Los juegos de Eleguá siempre sorprenden y, cuando nos damos cuenta de sus trucos, el oricha nos hace sonreír en complicidad. Digo esto porque esta exposición, organizada por el McMullen Museum of Art de Boston College, se exhibía la última vez que visitamos esa otra ciudad, tan distinta a Atlanta. (Boston tiene nombre de insignificante santo medieval inglés y Atlanta, de pretenciosa diosa griega: desde el nombre surgen las marcadas diferencias entre ambas.) Pero entonces no la vimos, no la pudimos ver, a pesar de que varios amigos nos la recomendaron con gran entusiasmo. Pero ahora Eleguá nos abría las puertas a esa misma exposición. Tras un tranquilo viaje de Tuscaloosa a los suburbios de Atlanta donde pasaríamos la noche (en el centro de la ciudad los hoteles están a precios prohibitivos para nuestro bolsillo), y de una agradable cena con Marimer, al otro día, estábamos tempranito en el High Museum para ver la exposición de Lam.
Fuimos los primeros en entrar. Un guarda negro muy mayor, pero con una sonrisa de niño, nos dio la bienvenida. Pensé que era Eleguá mismo quien nos recibía con esa sonrisa que confirmaba su arbitrario y juguetón poderío: viejo y niño a la vez. Les cerré las puertas en Boston, pero se las abro ahora en Atlanta: parecían decirnos con su sonrisa de bienvenida y sus ojos que también sonreían el oricha transformado en guarda. Durante las tres horas que estuvimos en la exposición muy pocos –dos o tres personas al máximo– compartieron con nosotros las salas donde se exhibía la muestra representativa de toda la obra de Lam. Estábamos a nuestras anchas, sin nadie con quien competir por ver de cerca y en detalle una pieza. El museo era nuestro: Eleguá nos seguía favoreciendo.

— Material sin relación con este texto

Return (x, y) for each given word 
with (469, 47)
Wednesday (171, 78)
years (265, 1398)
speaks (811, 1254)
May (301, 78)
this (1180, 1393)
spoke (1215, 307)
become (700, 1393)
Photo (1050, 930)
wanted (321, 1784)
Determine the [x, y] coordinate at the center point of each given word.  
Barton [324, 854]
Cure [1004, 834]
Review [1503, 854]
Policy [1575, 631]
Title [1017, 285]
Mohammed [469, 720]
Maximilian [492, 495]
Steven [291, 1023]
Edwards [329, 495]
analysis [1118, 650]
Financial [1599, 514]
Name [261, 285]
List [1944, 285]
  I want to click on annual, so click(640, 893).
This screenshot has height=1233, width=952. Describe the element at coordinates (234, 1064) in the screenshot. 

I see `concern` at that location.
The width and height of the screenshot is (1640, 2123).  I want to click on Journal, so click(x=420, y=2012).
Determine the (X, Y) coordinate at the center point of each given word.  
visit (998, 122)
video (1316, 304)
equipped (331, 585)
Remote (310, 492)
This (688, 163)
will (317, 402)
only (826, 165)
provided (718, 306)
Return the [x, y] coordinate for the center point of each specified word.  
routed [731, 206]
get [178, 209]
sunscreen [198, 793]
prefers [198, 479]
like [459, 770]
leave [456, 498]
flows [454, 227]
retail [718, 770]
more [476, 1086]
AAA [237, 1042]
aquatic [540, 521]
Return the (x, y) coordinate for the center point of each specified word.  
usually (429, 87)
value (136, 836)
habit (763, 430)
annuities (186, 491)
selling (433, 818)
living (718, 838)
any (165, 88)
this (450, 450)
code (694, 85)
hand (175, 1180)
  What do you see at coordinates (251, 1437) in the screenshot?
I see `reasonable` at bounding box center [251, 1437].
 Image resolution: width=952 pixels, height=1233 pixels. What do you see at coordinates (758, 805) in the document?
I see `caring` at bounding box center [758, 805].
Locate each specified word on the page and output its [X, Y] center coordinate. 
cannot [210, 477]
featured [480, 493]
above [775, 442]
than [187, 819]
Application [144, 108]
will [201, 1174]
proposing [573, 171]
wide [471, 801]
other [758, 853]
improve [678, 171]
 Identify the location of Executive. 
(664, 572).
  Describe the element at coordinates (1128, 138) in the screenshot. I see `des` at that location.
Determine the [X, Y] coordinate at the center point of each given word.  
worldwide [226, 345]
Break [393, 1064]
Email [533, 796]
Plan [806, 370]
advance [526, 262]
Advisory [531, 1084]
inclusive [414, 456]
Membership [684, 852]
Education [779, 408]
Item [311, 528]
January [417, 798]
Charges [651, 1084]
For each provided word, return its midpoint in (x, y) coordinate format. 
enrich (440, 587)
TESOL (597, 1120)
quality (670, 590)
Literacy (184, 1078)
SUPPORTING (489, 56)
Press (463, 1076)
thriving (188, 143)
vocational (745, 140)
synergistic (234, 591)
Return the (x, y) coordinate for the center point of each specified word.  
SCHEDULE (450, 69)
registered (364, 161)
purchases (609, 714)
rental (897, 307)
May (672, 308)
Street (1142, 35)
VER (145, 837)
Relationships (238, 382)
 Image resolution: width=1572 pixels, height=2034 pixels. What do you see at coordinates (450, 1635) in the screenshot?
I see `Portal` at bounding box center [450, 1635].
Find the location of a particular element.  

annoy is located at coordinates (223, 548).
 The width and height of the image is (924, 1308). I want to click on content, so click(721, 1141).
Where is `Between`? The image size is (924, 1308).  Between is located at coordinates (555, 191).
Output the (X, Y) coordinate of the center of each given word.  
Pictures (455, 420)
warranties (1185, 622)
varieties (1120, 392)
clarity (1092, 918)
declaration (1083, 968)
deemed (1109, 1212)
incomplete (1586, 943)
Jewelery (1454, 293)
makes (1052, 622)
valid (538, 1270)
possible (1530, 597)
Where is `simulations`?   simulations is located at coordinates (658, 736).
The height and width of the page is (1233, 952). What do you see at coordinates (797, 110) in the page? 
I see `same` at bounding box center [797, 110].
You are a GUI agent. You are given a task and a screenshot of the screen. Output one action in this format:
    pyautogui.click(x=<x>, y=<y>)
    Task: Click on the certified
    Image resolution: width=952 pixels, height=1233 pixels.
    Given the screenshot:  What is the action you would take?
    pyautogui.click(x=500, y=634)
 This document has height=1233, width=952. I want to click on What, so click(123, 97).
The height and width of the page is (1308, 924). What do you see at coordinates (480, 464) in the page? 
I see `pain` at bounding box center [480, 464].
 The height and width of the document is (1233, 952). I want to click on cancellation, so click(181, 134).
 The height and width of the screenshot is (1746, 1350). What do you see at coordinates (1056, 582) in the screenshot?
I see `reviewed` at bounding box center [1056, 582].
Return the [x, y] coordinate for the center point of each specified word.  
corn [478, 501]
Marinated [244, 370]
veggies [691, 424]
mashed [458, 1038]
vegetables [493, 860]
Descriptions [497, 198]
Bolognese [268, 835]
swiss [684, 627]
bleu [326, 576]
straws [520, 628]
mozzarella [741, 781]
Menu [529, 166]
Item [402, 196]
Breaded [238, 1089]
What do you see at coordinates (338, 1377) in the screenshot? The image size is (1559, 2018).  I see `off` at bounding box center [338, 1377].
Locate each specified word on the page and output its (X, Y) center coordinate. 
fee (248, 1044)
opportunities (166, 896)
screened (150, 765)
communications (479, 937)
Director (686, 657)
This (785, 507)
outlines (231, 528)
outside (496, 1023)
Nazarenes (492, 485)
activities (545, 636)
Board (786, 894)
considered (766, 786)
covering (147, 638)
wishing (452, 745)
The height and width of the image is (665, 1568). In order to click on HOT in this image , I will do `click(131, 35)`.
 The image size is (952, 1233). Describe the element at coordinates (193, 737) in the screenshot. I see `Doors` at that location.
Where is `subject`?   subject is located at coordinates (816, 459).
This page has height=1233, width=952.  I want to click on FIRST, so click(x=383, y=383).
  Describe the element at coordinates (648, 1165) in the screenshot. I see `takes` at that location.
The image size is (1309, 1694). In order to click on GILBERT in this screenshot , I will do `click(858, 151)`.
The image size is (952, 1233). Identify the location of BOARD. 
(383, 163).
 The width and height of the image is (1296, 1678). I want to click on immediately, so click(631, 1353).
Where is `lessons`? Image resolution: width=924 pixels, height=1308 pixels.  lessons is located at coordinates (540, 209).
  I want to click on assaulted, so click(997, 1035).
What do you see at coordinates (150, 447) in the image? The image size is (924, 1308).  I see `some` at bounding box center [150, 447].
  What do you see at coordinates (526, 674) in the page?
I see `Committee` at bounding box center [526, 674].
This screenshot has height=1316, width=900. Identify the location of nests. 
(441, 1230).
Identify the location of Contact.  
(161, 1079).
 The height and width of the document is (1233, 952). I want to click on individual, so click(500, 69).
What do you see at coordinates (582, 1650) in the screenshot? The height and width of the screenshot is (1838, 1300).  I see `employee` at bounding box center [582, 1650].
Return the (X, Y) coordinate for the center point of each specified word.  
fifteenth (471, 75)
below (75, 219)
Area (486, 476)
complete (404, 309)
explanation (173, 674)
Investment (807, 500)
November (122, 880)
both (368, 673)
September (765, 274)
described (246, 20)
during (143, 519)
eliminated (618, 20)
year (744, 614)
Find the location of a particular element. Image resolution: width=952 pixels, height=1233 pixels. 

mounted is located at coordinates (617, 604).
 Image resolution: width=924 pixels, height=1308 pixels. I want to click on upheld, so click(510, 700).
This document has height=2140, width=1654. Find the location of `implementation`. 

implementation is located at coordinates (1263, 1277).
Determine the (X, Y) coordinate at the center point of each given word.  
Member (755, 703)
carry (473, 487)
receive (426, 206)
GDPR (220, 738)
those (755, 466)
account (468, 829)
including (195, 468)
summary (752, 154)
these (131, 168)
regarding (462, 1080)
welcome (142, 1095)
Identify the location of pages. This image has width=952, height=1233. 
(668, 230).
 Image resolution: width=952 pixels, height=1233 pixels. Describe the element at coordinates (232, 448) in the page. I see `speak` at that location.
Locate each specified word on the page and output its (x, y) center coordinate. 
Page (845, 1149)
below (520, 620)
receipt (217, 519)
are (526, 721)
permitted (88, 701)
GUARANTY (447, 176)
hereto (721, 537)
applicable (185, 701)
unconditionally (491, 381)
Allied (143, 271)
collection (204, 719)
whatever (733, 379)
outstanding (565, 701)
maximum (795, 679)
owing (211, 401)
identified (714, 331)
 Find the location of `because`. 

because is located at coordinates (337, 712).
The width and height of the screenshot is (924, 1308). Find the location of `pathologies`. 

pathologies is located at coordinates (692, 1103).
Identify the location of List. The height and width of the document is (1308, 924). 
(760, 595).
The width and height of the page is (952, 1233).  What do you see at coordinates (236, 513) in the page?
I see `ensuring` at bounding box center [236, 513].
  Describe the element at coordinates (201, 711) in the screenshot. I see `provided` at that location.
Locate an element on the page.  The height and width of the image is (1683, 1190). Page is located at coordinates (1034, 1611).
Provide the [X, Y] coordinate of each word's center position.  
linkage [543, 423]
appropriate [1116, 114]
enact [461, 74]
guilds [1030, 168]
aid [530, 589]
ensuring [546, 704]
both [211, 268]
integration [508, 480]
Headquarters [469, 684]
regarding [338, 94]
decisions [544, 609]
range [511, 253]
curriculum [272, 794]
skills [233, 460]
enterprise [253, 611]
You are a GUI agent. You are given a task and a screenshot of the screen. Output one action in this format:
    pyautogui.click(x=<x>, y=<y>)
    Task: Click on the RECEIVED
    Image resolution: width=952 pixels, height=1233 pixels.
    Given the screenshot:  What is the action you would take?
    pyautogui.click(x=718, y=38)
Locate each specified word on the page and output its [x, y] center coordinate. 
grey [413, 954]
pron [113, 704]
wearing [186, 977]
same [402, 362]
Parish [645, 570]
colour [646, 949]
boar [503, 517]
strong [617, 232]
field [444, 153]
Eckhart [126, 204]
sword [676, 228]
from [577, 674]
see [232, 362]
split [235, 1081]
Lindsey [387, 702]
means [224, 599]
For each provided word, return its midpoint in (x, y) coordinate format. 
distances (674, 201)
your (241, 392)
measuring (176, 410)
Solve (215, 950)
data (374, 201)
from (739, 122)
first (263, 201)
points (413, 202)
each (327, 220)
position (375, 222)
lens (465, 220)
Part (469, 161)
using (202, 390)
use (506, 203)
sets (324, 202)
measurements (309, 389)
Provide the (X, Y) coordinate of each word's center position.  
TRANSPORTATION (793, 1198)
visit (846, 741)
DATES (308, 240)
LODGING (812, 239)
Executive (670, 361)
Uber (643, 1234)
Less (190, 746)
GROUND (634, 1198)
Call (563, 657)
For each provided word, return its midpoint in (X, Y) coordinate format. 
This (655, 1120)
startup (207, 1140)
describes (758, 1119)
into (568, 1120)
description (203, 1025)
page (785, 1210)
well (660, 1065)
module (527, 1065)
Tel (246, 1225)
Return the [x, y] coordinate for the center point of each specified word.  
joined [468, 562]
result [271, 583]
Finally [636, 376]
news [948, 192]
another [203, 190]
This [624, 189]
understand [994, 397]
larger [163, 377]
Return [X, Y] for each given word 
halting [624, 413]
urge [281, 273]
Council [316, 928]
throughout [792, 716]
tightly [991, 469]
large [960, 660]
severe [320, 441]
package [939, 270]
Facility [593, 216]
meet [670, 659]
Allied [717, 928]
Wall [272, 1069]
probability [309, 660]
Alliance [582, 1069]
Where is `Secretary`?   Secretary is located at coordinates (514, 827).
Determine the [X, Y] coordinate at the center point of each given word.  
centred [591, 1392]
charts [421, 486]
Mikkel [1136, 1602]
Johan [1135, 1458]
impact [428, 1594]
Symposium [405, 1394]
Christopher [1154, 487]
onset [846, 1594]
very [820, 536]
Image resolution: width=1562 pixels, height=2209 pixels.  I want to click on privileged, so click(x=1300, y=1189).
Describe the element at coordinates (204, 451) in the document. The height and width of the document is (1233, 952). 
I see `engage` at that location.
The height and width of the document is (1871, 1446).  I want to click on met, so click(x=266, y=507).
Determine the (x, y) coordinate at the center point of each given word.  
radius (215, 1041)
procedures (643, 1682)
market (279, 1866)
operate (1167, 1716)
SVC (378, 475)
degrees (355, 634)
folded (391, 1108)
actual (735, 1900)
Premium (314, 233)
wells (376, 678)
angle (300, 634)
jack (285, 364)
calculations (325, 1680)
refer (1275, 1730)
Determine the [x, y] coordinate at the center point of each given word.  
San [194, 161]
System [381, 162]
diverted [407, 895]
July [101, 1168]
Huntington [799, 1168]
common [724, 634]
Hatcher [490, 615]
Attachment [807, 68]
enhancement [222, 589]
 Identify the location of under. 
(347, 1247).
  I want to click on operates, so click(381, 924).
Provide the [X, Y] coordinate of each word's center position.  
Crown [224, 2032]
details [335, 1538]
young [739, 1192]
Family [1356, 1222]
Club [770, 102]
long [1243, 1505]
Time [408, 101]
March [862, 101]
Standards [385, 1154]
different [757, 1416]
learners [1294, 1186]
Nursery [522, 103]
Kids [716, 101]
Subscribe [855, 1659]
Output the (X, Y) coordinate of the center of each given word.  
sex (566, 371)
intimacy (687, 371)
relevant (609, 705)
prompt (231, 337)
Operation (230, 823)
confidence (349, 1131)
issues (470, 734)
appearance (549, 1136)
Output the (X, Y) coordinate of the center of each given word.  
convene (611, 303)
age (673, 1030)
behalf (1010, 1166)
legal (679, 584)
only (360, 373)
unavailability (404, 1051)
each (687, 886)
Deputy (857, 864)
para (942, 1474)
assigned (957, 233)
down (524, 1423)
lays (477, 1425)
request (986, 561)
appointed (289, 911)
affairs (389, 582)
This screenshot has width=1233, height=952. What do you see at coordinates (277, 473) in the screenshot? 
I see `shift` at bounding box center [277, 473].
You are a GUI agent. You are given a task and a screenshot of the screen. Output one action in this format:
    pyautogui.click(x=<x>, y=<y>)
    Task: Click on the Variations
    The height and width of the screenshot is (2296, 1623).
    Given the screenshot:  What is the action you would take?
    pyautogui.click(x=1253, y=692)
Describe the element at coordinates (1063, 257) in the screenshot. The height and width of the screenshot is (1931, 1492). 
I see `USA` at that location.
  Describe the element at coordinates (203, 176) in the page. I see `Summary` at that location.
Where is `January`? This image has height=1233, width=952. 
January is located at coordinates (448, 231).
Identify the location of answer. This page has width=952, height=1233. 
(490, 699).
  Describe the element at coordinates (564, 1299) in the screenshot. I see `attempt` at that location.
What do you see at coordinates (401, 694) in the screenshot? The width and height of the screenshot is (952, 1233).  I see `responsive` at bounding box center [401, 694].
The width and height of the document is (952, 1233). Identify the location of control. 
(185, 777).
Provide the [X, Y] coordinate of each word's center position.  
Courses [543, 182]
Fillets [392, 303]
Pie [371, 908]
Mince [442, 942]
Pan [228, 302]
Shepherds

Había en la muestra casi setenta obras, sesenta y ocho, para ser exacto. La mayor parte de ellas eran óleos; pero también había unos cuantos dibujos, pocos, y una suite completa de gráfica en la última sala. La exposición reunía piezas que ilustran la carrera casi completa de Lam, desde sus años de estudio en Madrid, a donde llegó a los 21 y tras haber estudiado en la Academia de San Alejandro en La Habana, hasta casi sus últimos años de producción, cuando se enfocó principalmente en la labor gráfica. La exposición recogía obras que iban de un óleo de 1923 a un grabado de 1969. Se ofrecía, pues, una imagen acertada de la producción completa de Lam, aunque no incluía esculturas y, sobre todo, aunque no presentaba su producción, en todos los casos, con las obras canónicas.
Aquí, por ejemplo, no estaba “La jungla” (1943), obra que cuelga en la colección permanente del Museo de Arte Moderno de Nueva York, obra centralísima en la producción de Lam, pieza que para algunos hay que leer como un manifiesto estético del Tercer Mundo. Aquí no estaba tampoco “El presente eterno” (1944) del Museo de la Escuela de Arte de Rhode Island, una de las obras más importantes de Lam en una colección pública estadounidense. Tampoco estaba el estudio preparatorio de “La jungla” que atesora el Art Institute de Chicago. Ni se hallaba ninguna de las piezas canónicas del Museo de Bellas Artes de La Habana: “La silla” (1943), “Huracán” (1945-46), “El Tercer Mundo” (1965-1966), entre muchas otras. Aunque La Habana no posee “La jungla”, no cabe duda de que el museo de esa ciudad atesora la mejor colección de Lam en el mundo. Por razones políticas se entienden las ausencias de obras centrales en la producción de Lam que se encuentran en Cuba. Pero no se entienden otras ausencias de obras de museos estadounidense, como la recientemente adquirida por el Museo de Bellas Artes de Boston, una pieza sin título de 1943, momento clave en la producción del artista y que serviría para ilustrar ejemplarmente el primer impacto de la santería en la obra de Lam ya que es una clara representación de Changó. No hablemos de las obras claves que forman parte de la colección del Centre Pompidou de París; son múltiples y de gran importancia. Solo su “Altar para Yemayá” (1945) hubiese servido perfectamente bien para ofrecer una más fuerte y coherente muestra de su obra, aunque, recalco, la que se nos ofrecía en la exposición era válida y representativa.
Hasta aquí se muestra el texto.